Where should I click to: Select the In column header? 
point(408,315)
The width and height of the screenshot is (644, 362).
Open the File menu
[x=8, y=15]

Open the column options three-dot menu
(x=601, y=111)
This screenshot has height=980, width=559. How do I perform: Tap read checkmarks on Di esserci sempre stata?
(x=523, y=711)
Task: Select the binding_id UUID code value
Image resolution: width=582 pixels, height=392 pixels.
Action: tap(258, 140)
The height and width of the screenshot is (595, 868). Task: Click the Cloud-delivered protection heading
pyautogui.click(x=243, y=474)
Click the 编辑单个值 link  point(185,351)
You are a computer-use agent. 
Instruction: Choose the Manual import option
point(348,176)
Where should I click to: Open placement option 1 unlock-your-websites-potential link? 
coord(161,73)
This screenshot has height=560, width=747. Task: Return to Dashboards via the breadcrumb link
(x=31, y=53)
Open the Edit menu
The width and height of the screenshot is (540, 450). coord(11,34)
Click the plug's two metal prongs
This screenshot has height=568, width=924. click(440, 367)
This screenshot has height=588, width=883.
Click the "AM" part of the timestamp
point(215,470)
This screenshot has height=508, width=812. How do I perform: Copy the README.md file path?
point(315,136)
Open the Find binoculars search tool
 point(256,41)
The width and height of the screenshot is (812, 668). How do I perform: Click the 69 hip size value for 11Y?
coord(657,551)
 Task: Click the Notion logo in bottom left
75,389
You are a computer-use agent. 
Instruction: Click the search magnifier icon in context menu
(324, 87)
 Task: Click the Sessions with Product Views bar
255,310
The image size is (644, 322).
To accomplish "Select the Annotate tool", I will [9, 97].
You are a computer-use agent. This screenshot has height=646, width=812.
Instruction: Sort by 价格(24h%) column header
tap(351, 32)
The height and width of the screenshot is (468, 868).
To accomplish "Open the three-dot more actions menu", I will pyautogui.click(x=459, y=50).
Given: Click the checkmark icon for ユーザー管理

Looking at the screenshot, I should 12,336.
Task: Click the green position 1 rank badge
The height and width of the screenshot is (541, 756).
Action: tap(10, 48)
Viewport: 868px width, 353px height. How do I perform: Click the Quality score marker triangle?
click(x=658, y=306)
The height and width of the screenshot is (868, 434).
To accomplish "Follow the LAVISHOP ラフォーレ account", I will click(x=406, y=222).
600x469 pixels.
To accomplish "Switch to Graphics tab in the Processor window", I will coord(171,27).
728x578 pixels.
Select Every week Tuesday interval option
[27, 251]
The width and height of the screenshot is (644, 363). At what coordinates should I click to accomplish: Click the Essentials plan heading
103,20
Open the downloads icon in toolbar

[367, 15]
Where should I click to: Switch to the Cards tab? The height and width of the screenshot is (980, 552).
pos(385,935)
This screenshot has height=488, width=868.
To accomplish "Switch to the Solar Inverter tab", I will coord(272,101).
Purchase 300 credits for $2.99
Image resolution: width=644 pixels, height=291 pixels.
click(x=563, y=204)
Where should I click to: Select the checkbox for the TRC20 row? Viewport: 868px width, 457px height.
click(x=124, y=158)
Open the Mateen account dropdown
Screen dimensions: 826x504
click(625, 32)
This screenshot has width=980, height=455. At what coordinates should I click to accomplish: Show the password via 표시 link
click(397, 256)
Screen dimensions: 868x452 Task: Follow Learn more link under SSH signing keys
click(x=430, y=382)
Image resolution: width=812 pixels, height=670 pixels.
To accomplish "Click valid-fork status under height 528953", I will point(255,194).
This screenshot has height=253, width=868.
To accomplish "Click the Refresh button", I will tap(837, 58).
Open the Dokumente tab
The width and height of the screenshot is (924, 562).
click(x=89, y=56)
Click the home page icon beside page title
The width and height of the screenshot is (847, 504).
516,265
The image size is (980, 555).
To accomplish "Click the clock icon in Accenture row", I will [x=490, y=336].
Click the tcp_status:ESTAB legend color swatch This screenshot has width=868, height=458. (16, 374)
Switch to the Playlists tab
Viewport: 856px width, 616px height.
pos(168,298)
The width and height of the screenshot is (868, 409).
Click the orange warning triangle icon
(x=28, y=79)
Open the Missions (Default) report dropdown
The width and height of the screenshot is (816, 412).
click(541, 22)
◆ ◆ ◆ ◆ ◆
WHAT IS NEEDED:
Nothing in the entries should be left out; please reproduce them all exactly.

RESPONSE:
Where should I click to: Select the In column header? 
point(408,315)
The width and height of the screenshot is (644, 362).
Open the File menu
[x=8, y=15]

Open the column options three-dot menu
(x=601, y=111)
This screenshot has height=980, width=559. How do I perform: Tap read checkmarks on Di esserci sempre stata?
(x=523, y=711)
Task: Select the binding_id UUID code value
Image resolution: width=582 pixels, height=392 pixels.
Action: tap(258, 140)
The height and width of the screenshot is (595, 868). Task: Click the Cloud-delivered protection heading
pyautogui.click(x=243, y=474)
Click the 编辑单个值 link  point(185,351)
You are a computer-use agent. 
Instruction: Choose the Manual import option
point(348,176)
Where should I click to: Open placement option 1 unlock-your-websites-potential link? 
coord(161,73)
This screenshot has height=560, width=747. Task: Return to Dashboards via the breadcrumb link
(x=31, y=53)
Open the Edit menu
The width and height of the screenshot is (540, 450). coord(11,34)
Click the plug's two metal prongs
This screenshot has height=568, width=924. click(440, 367)
This screenshot has height=588, width=883.
Click the "AM" part of the timestamp
point(215,470)
This screenshot has height=508, width=812. How do I perform: Copy the README.md file path?
point(315,136)
Open the Find binoculars search tool
 point(256,41)
The width and height of the screenshot is (812, 668). How do I perform: Click the 69 hip size value for 11Y?
coord(657,551)
 Task: Click the Notion logo in bottom left
75,389
You are a computer-use agent. 
Instruction: Click the search magnifier icon in context menu
(324, 87)
 Task: Click the Sessions with Product Views bar
255,310
The image size is (644, 322).
To accomplish "Select the Annotate tool", I will [9, 97].
You are a computer-use agent. This screenshot has height=646, width=812.
Instruction: Sort by 价格(24h%) column header
tap(351, 32)
The height and width of the screenshot is (468, 868).
To accomplish "Open the three-dot more actions menu", I will pyautogui.click(x=459, y=50).
Given: Click the checkmark icon for ユーザー管理

Looking at the screenshot, I should 12,336.
Task: Click the green position 1 rank badge
The height and width of the screenshot is (541, 756).
Action: tap(10, 48)
Viewport: 868px width, 353px height. How do I perform: Click the Quality score marker triangle?
click(x=658, y=306)
The height and width of the screenshot is (868, 434).
To accomplish "Follow the LAVISHOP ラフォーレ account", I will click(x=406, y=222).
600x469 pixels.
To accomplish "Switch to Graphics tab in the Processor window", I will coord(171,27).
728x578 pixels.
Select Every week Tuesday interval option
[27, 251]
The width and height of the screenshot is (644, 363). At what coordinates should I click to accomplish: Click the Essentials plan heading
103,20
Open the downloads icon in toolbar

[367, 15]
Where should I click to: Switch to the Cards tab? The height and width of the screenshot is (980, 552).
pos(385,935)
This screenshot has height=488, width=868.
To accomplish "Switch to the Solar Inverter tab", I will coord(272,101).
Purchase 300 credits for $2.99
Image resolution: width=644 pixels, height=291 pixels.
click(x=563, y=204)
Where should I click to: Select the checkbox for the TRC20 row? Viewport: 868px width, 457px height.
click(x=124, y=158)
Open the Mateen account dropdown
Screen dimensions: 826x504
click(625, 32)
This screenshot has width=980, height=455. At what coordinates should I click to accomplish: Show the password via 표시 link
click(397, 256)
Screen dimensions: 868x452 Task: Follow Learn more link under SSH signing keys
click(x=430, y=382)
Image resolution: width=812 pixels, height=670 pixels.
To accomplish "Click valid-fork status under height 528953", I will point(255,194).
This screenshot has height=253, width=868.
To accomplish "Click the Refresh button", I will tap(837, 58).
Open the Dokumente tab
The width and height of the screenshot is (924, 562).
click(x=89, y=56)
Click the home page icon beside page title
The width and height of the screenshot is (847, 504).
516,265
The image size is (980, 555).
To accomplish "Click the clock icon in Accenture row", I will [x=490, y=336].
Click the tcp_status:ESTAB legend color swatch This screenshot has width=868, height=458. (16, 374)
Switch to the Playlists tab
Viewport: 856px width, 616px height.
pos(168,298)
The width and height of the screenshot is (868, 409).
Click the orange warning triangle icon
(x=28, y=79)
Open the Missions (Default) report dropdown
The width and height of the screenshot is (816, 412).
click(541, 22)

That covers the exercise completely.